18 de julho de 2018

Lá fora com os fofinhos. Mariana Pita (Chili Com Carne/O Panda Gordo)


Na lógica da colecção da Mercantologia (aqui com apoio d'O Panda Gordo), como havíamos aventado a propósito de Bruma, este volume reúne toda uma série de materiais que a autora havia publicado em formatos variados, de fanzines individuais a publicações antológicas e outros objectos, transformando essa oferta num conjunto coerente e coeso que poderá iluminar a assinatura de Mariana Pita, não apenas no que diz respeito à sua abordagem gráfica mas às suas preocupações de representação e temáticas. (Mais) 
Num primeiro plano, e até devida à própria estratégia do título, parecerá estarmos perante um universo de variadas criaturas “fofinhas”, queridas, inócuas, que nos seduzirão de imediato pela sua natureza delicodoce e linda e infantil. Mas rapidamente nos aperceberemos estar mais próximos de usos tão distintos quanto aqueles de Jolies Ténèbres ou Madoka Machina, isto é, em que uma superfície cute e estilizada serve antes para explorar territórios mais incómodos, angustiantes ou mesmo tenebrosos. No caso do livro francófono, tínhamos um lado negro da fantasia; no do autor português André Pereira, uma plataforma de análise das ansiedades do labor pós-proletário. Mariana Pita agrega trechos que poderão ser devedores, possivelmente, da autobiografia, dos apontamentos diários de trabalhos e funções sociais, das relações humanas (casais, familiares, de amizade, etc.) para criar estes pequenos mundos distintos.

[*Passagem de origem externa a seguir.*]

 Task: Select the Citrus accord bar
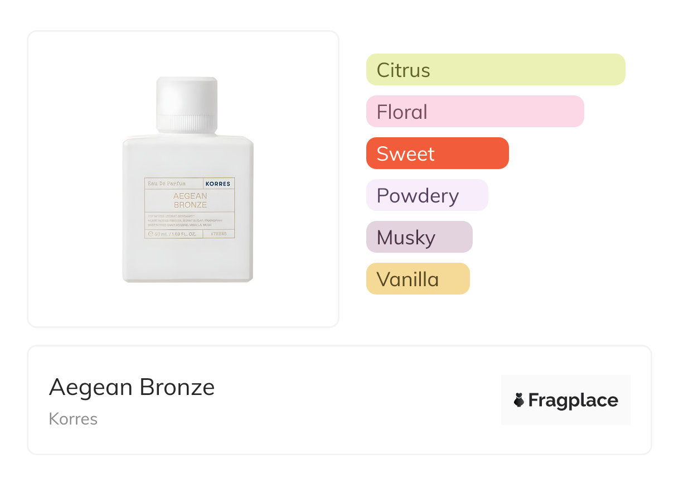[495, 70]
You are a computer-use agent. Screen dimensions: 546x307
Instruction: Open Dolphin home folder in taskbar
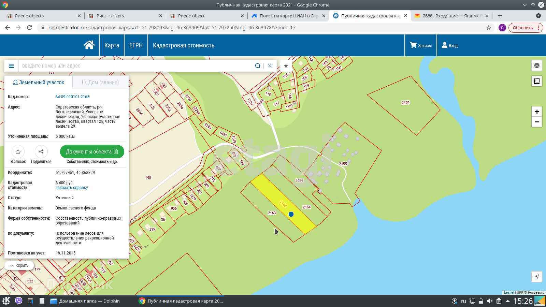(85, 301)
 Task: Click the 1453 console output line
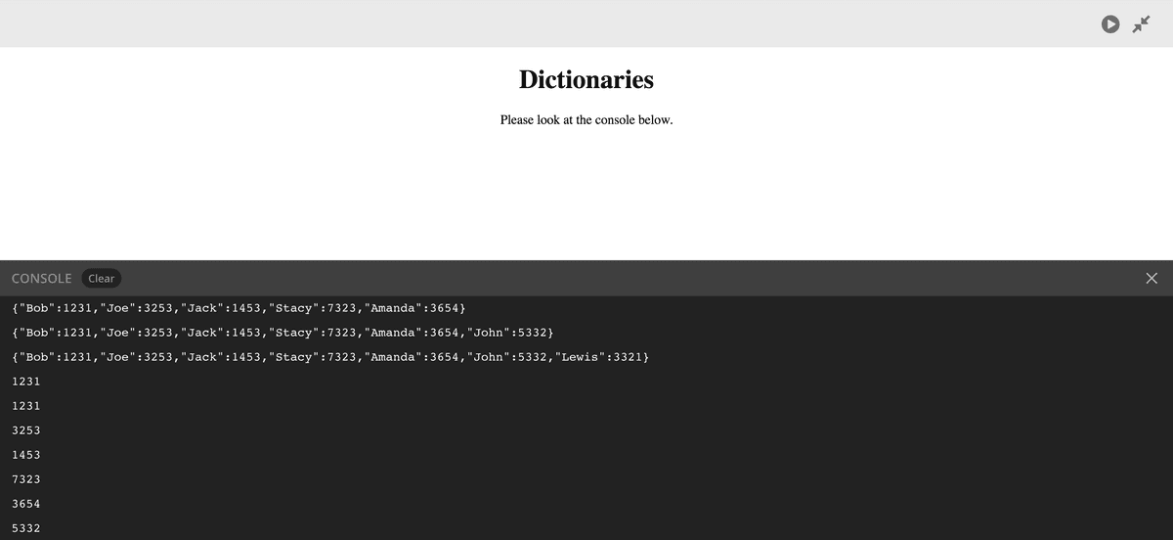pyautogui.click(x=25, y=455)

Parece-nos que a força visual da autora reside da sua capacidade de criar personagens, como se pode ver de algum do seu merchandising, que costuma vender em feiras, certames ou em conjunto com a música e animação que produz (como “Moxila”, apresentando temas de “low-folk” [sou informado, assinalando-se a distância da idade e da capacidade de seguir estas tendências, que se trata de "twee pop"], os quais se compreendem como se associam às bandas desenhadas; ver aqui e aqui). Mas se essas criaturas nos parecem queridas, “fofinhas”, afinal de contas, a autora não parece ter qualquer interesse em nos ofertar universos narrativos seguros e inócuos, e antes a revelar as fragilidades dessas mesmas fantasias, ou até a sua incapacidade em responder ao desconsolo da vida mortal.

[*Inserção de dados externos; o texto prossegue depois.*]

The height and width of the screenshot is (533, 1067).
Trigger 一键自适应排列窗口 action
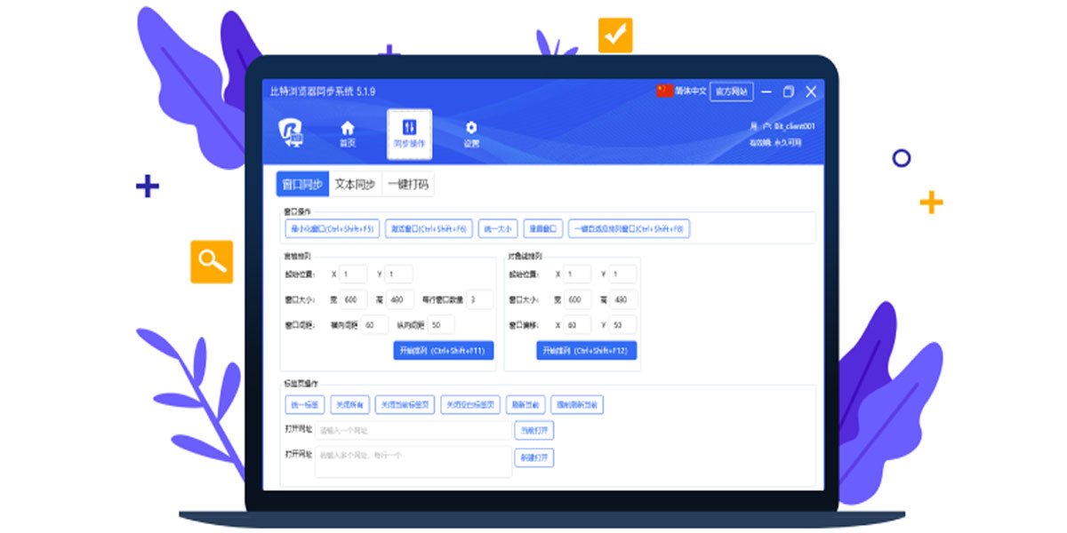click(x=631, y=227)
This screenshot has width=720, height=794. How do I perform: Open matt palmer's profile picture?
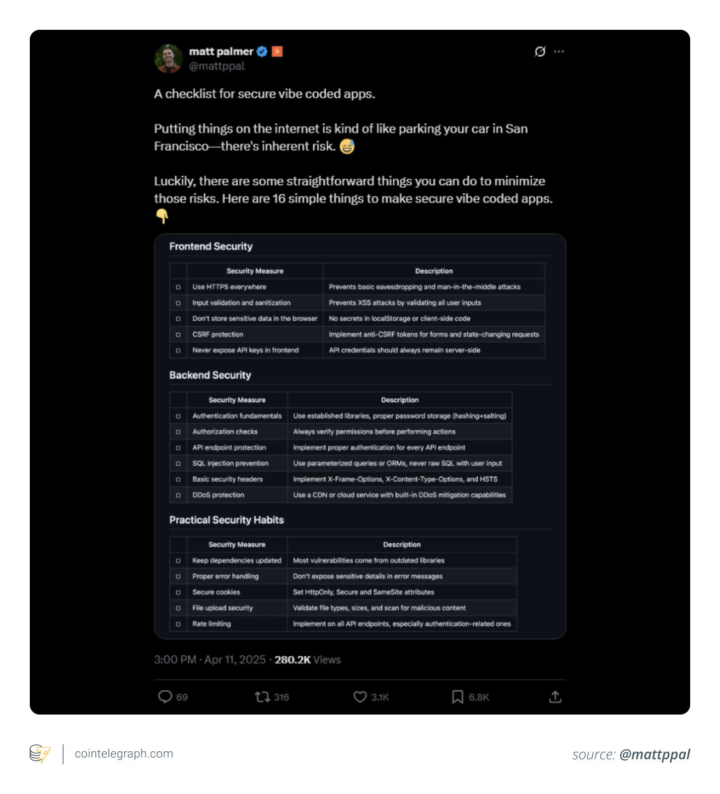pyautogui.click(x=169, y=58)
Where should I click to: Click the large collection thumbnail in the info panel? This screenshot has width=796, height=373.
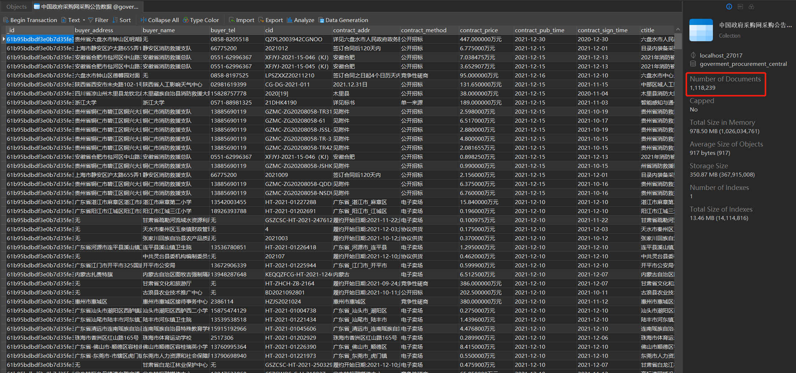point(701,30)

A primeira história, sem palavras, mostra uma menina no recreio de uma escola (primária, jardim de infância?), que se lança numa fuga com a avó para um dia de vários prazeres, quase todos sensoriais – comer um gelado, um bolo com creme, ir à praia, andar à chuva e, sem qualquer contradição, ser baptizada na igreja – para finalmente ser devolvida à autoridade maternal. Poderíamos ver aí uma espécie de signo metafórico a comandar toda esta produção? A de pequenas fantasias infantis que servem de distância de responsabilidades adultas, informadas por recordações, por sua vez, provindas de uma qualquer figura familiar protectora? Quase todas as histórias envolvem uma relação de amor entre os protagonistas e os seus coadjuvantes, mesmo que sejam amores passageiros ou rápidos, com outros serem humanos, cãezinhos ou entre criaturas fantásticas.

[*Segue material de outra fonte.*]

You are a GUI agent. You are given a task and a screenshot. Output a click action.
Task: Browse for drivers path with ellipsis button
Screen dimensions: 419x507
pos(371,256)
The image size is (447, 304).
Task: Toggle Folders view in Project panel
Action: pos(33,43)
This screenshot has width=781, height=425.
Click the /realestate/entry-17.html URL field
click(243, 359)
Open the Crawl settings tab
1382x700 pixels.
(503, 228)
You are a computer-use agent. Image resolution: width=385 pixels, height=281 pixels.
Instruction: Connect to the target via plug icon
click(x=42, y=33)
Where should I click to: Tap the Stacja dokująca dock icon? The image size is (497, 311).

Os diálogos, em geral, parecem ser apontamentos escutados de conversas reais, triviais, sem grande densidade cultural aparente, mas que encerram toda uma série de tensões, que poderiam sem grande esforço ser interpretadas de um ponto de vista de poderes sociais. O desemprego ou o trabalho “aborrecido” e sem sentido é um tema, as empatias e rivalidades outro, a solidão sem dúvida que é um baixo contínuo destas peças. Nesse aspecto, há alguma finidade com a obra de Simon Hanselmann, em que o aspecto visual de fantasia é apenas uma forma de nos distanciar e amparar os temas mais pesados, se bem que Pita não mergulhe de cabeça na anarquia emocional e auto-destrutiva desse autor... Mas se lermos algumas das histórias com atenção, flutua lá perto...


Lá fora com os fofinhos tem um total de 12 histórias, tudo ultrapassando as 100 páginas, num volume a capa dura. Algumas das histórias são inéditas. Algumas em português, outras em inglês, mas sempre com a tradução respectiva. Uma vez que alguns dos trabalhos foram publicados em formatos distintos, ou com esquemas cromáticos diferentes (a autora varia os materiais riscadores, de lápis de cor a grafite e marcadores, pintura digital e linha a preto, fotografia de objectos em papel, etc.), este objecto respeita essa variabilidade, pelo que o folheamento do livro revelará sempre flutuações materiais que, em vez de lançarem a confusão, são pelo contrário iluminadoras das características comuns da tal coerência do corpo do trabalho.